Once at the top Ryan, Paul, and I ran down the 400 yards to where Travis lay. He was conscious and cognitive with his hands placed in between his lower back and the ground. His goggles and hat were on the ground above his head. I removed my jacket and carefully placed it under his head and put his hat on to keep him from getting cold and going into shock. I asked him what was wrong and he screamed, “My back, my back.” I knew not to move him at all and told him to take deep breaths as we waited for patrol.

Patrol arrived and they went through the proper procedures. We helped neck brace, backboard, and place Travis on the sled. We were in an area below the lift where there was no snow and no trails with snow close by. Patrol and the three of us had to carry the sled about 200 yards up an embankment to a level cat track. There we placed him on a roller type sled that had a centered three wheeler wheel underneath. We proceeded to push and guide the roller sled down the mountain. Every bump, rock, trough, and obstacle Travis would scream in pain.

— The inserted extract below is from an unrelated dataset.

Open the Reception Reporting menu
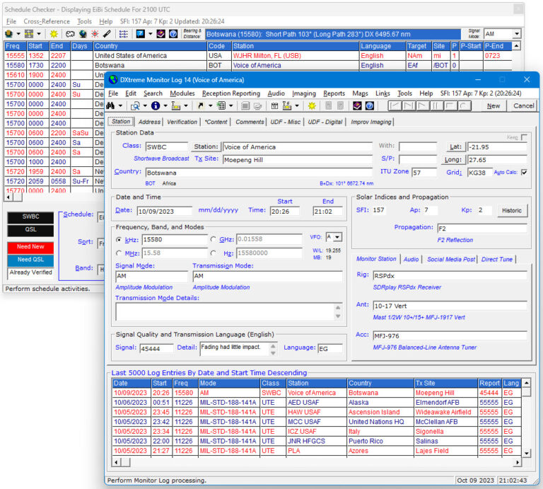Image resolution: width=543 pixels, height=489 pixels. (x=230, y=93)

I was thinking horrible thoughts. If I fall and loose control of this sled Travis could be paralyzed for life. I figure it was about half of the way down the hill when we finally reached the only trail that had snow on it. This is where patrol could sled him down to first aid. The three of us sat in the snow, exhausted, breathless, and in plain disbelief.

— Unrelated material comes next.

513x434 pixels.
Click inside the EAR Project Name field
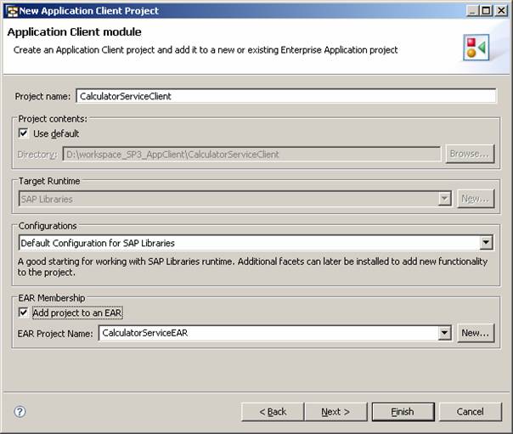click(268, 333)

X-rays were done and a broken back was diagnosed. He would have been flown to Denver on a helicopter, yet the blizzard made that impossible. An ambulance arrived and Travis was on the snowy road journey of a day that seemed like it would never end. From the time of the accident to the time he arrived in the first aid room it was around an hour and a half. To me it felt like ten minutes.

Travis’ mom was in town visiting and staying in Frisco. She came right away and listened to the doctor explain things to a her that no parent wants to here. She stayed strong though and was determined that her son would be fine. We filled out an endless trail of paperwork and waited in the lobby. Apparently the state has to be notified within 24 hours of anyone falling from a chairlift.

In retrospect I tell myself that Travis had his friends there for him. During the whole removal from the mountain he could see that we were by his side. Ryan fights thoughts in his head that he may have been able to grab Travis as he was falling. Ryan knows now that it was impossible. Travis fell too fast. I see an imprint of that fall every minute.

Maybe you’re asking yourself how could a pro snowboarder fall from a chairlift? The bar was up, yet we have ridden a thousand chairlifts and sometimes the bar is up and sometimes it’s down. Never had it crossed any of our minds that you could fall. I guess if you do something enough you get comfortable with your surroundings. So it was not unusual to have the bar up. Travis leaned forward to adjust his front binding and this in combination withh the snow-covered chair caused him to fall 35 feet.

All this will make me think next time when I get on the lift. Bar down, bar down, bar down. It could of happened to anyone that day. I guess Travis was the unfortunate one that morning.

Travis had surgery at St. Anthony’s hospital in Denver. St. Anthony’s is know for its skilled orthopedic surgeons. Travis broke one and a half vertebrae. They will graft bone from his hip and put in titanium rods, bolts, and plates in to fuse the vertebrae together. He should be out in a week, but will be off the snow and his skateboard for up to 18 months. Travis loved nothing more than to be with his friends snowboarding.

On top of it all Travis has no health insurance. Friends have pulled together and there will be various fund raisers for Travis. Donations are being accepted at the fund raisers and by mail. Donations will be directed to covering the high cost of his medical bills. Travis’ mom asked me what if she hadn’t been in town. I replied that Summit County is like one big family. We would be here for him.

Donations and gifts can be mailed to: Travis Nohe Medical Fund PO Box 6591 Breckenridge, CO 80424

Thank you Keystone Patrol for doing such a professional job. Thank you for reading this and Travis you get better soon.